US talk-show host Ellen DeGeneres has vowed to start a “new chapter” of her popular TV show in her opening monologue for the premiere of the show’s 18th season.
“I learned that things happen here that never should have happened,” DeGeneres, 62, said.
“I take that very seriously and I want to say I am so sorry to the people who were affected.
“We have made the necessary changes and today we are starting a new chapter,” she added.
The Ellen DeGeneres Show came under fire in recent months after reports of backstage turmoil including allegations of a hostile workplace, bullying, sexual misconduct and racism.
‘I am a work in progress’
Wearing jeans and a pale pink jacket, DeGeneres said she was “so sorry to the people affected” and wanted to clarify her “Be Kind Lady” tag.
“I take responsibility for what happens at my show.
“Being known as the Be Kind Lady is a tricky position to be in … the truth is I am that person that you see on TV. I am also a lot of other things, sometimes I get sad, I get mad, I get anxious, I get frustrated. I get impatient and I am working on all of that.
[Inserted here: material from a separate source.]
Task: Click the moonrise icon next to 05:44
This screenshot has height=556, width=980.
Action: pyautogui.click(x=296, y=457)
“I am a work in progress,” she said.
Over the US summer, the controversy ultimately undermined the show’s public message of spreading kindness and happiness, prompting the Nine Network in Australia to pull the show early.
In a statement on August 24, Nine said the show would be rested amid continuing talks between the network and Warner Bros about the new season.
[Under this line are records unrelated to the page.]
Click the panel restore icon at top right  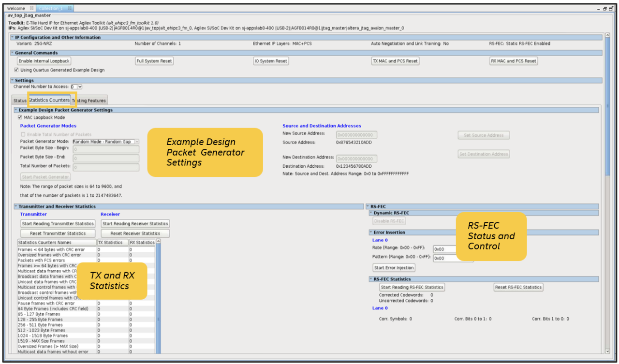(605, 9)
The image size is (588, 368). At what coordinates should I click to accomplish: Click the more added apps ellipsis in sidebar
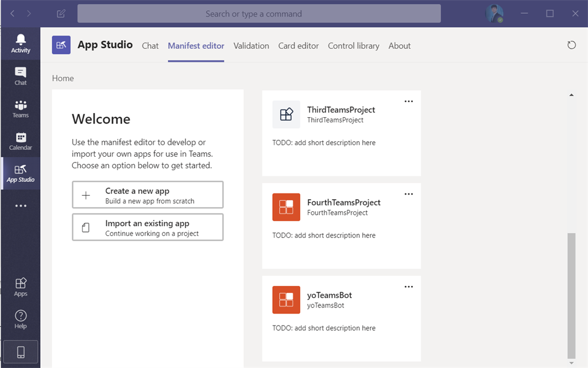click(20, 206)
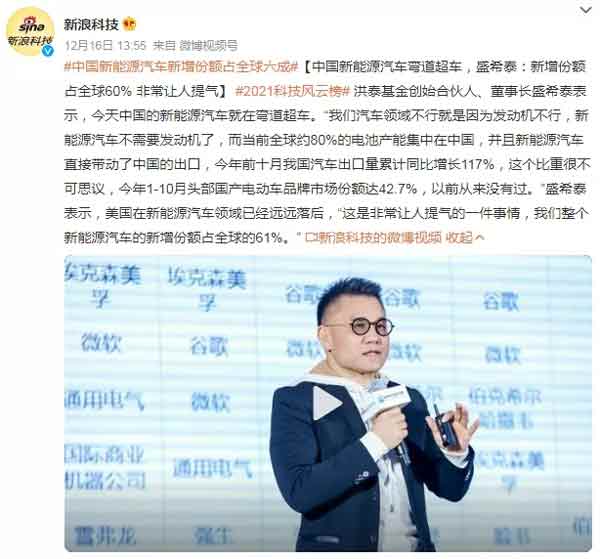Open the 新浪科技 profile avatar
600x559 pixels.
point(30,32)
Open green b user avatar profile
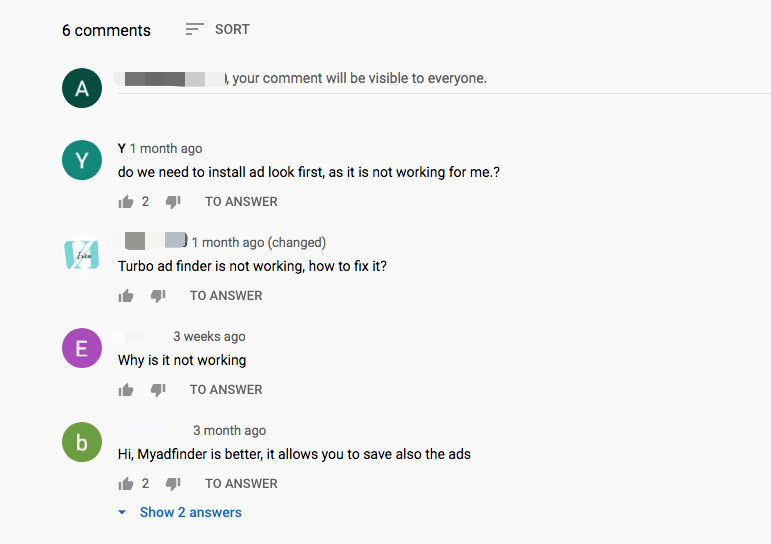Screen dimensions: 771x544 coord(82,442)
“We are resting Ellen repeats on Nine and have replaced with Desperate Housewives,” the statement read.
Reports of a hostile workplace have included allegations that DeGeneres was mean-spirited.
Three senior producers – executive producers Ed Glavin and Kevin Leman and co-executive producer Jonathan Norman – were ousted from the Warner Bros-distributed syndicated strip following damning allegations raised in recent reports by Buzzfeed and Variety.
Ellen veterans Mary Connelly, Andy Lassner and Derek Westervelt will remain at the show as executive producers alongside DeGeneres. Connelly, Lassner and Westervelt have been with the show since its inception in 2003.
A Warner Bros spokeswoman confirmed Glavin, Leman and Norman had “parted ways” with the show.
In late July, crew and staff received a memo from Telepictures, the show’s producer, as well as distributor, Warner Bros Television, indicating they had engaged WarnerMedia’s employee relations group and a third party to investigate the numerous workplace concerns.
Apology ‘missed the mark’
According to former workers who spoke to Buzzfeed, the apology missed mark.
“Not only did Ellen turn my trauma, turn our traumas, into a joke, she somehow managed to make this about her,” one former employee told Buzzfeed.
“When she said, ‘Oh my summer was great’ and that was supposed to be funny I thought, ‘It’s funny that you had a rough summer because everyone was calling out all of the allegations of your toxic work environment and now you’re the one suffering?’,” another former employee said.